King Tut Day & Wine Research

Posted · Add Comment

November 4th is King Tut Day in honor of the day – November 4, 1922 – when a team of archaeologists led by Howard Carter, found the entrance to King Tutankhamen’s tomb in Egypt.  The young king had been buried with vast amounts of gold treasures, including pitchers of wine.


We love raising a glass to any special day, but we also like to know to whom or to what we’re toasting. Our question on November 4th: “Did the King prefer red wine or white wine?” Fortunately, for the sake of history, researchers also asked the question – and a process was invented to determine the color of ancient wine. It turns out that the boy king liked reds.

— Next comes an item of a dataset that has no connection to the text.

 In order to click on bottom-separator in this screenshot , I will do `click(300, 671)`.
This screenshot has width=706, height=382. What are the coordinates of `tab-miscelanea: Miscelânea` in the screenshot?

Egyptians wanted the dead to have the same food and objects that they had in life. But because the wine in King Tut’s tomb had dried out over the 3,000 years it had been sitting there, the color was unknown. Just like modern wine labels, the wine jars were inscribed with the details of where and when the wine was produced, who made it, and the quality level. But not the color. Then Spanish researchers came up with a new technique to analyze the residues in the jars. When they applied this new procedure, they discovered syringic acid, which is left by compounds in red wine.


We find researching wine and grape history amazing. Not that we want to do it. We just want to learn about the latest findings with a glass of, well, anything. Take yesterday when Australian researchers claimed a breakthrough in preventing spoiled wine. Now if the breakthrough turns out to be a reality, no more pouring the elixir down the drain. This would be good news.